(WASHINGTON) — Eschewing the negativity that largely characterized both gubernatorial campaigns, Terry McAuliffe Tuesday night pledged to pursue a bipartisan agenda as Virginia’s next governor.
“This election was never a choice between Democrats and Republicans, it was a choice about whether Virginia would continue the bipartisan tradition that has served us so well over the last decade,” McAuliffe said in Northern Virginia Tuesday night.
He becomes the first Virginia governor elected from the same political party of the president since 1977.
Though the election has been framed by both political parties as a referendum on Washington, D.C., McAuliffe focused directly on a slew of local issues and investments that he would pursue as governor.
He made little mention of the Affordable Care Act, which had consumed his opponent Ken Cuccinelli’s campaign in the final weeks, except to reiterate his pledge to expand the Medicaid program with new federal dollars.
“We face a critical moment on the Medicaid expansion,” McAuliffe noted. “It was perhaps the clearest issue that voters had in this election.”
He had plenty of praise for Republicans, especially the ones who “crossed party lines” to support him, GOP Gov. Bob McDonnell for championing transportation investments and low unemployment, and Cuccinelli, who he called a “principled man.”

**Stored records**
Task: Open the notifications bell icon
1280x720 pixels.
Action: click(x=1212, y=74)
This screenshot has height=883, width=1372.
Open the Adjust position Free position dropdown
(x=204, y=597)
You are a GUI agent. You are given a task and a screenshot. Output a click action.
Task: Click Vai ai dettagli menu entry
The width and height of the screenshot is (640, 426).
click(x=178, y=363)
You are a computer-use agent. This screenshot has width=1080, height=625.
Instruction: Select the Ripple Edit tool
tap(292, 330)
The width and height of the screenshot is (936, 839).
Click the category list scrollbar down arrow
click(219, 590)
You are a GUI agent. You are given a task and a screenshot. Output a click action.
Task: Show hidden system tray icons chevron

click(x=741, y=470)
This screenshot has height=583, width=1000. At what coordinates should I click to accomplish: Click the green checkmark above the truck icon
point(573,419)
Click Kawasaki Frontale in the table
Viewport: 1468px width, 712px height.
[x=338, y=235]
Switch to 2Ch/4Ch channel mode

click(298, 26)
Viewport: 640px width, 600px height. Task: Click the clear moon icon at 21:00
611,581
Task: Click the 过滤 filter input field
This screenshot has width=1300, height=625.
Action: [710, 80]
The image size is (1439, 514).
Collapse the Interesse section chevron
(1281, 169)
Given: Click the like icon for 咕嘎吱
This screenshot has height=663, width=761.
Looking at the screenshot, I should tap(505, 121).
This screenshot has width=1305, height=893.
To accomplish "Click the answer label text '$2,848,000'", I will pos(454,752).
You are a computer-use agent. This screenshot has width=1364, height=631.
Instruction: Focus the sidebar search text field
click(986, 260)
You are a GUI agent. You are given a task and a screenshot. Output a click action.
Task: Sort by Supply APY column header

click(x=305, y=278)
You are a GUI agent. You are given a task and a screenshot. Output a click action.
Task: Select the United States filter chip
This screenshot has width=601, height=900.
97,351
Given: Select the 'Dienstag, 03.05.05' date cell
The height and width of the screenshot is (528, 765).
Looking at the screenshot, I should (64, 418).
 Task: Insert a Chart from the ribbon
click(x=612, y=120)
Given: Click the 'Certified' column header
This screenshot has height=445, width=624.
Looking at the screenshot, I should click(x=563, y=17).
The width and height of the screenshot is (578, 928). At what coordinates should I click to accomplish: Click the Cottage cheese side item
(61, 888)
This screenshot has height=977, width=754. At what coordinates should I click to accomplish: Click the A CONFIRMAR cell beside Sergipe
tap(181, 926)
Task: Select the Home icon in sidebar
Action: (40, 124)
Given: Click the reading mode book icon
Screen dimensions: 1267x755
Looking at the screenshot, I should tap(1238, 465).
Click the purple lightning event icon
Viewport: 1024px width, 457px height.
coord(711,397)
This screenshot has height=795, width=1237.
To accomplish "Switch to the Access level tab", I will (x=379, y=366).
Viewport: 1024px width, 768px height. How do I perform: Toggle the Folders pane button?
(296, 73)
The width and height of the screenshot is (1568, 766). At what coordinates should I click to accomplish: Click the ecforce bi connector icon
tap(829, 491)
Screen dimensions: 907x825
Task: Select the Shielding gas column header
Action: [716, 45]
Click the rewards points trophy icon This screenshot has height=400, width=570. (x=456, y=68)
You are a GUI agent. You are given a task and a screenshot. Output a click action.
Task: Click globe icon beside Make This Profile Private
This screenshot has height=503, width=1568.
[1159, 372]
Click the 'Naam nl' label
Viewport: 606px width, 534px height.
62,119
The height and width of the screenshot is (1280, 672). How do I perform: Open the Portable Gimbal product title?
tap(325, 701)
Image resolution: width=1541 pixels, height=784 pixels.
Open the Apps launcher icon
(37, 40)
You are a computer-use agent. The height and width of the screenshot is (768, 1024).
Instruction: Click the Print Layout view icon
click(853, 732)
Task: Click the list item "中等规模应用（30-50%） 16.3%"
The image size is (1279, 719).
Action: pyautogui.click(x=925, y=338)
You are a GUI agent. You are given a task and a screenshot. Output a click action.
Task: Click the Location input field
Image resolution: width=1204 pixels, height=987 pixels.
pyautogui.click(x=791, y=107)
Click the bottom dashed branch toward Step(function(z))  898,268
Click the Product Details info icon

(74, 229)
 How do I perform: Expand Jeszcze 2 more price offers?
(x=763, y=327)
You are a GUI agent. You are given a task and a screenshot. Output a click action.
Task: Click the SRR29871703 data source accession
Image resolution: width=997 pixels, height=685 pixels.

**REQUIREMENT**
Reproduce the part of the article on McAuliffe's election starting with "Though the election" and going on through "new federal dollars.".

**EXERCISE RESPONSE**
Though the election has been framed by both political parties as a referendum on Washington, D.C., McAuliffe focused directly on a slew of local issues and investments that he would pursue as governor.
He made little mention of the Affordable Care Act, which had consumed his opponent Ken Cuccinelli’s campaign in the final weeks, except to reiterate his pledge to expand the Medicaid program with new federal dollars.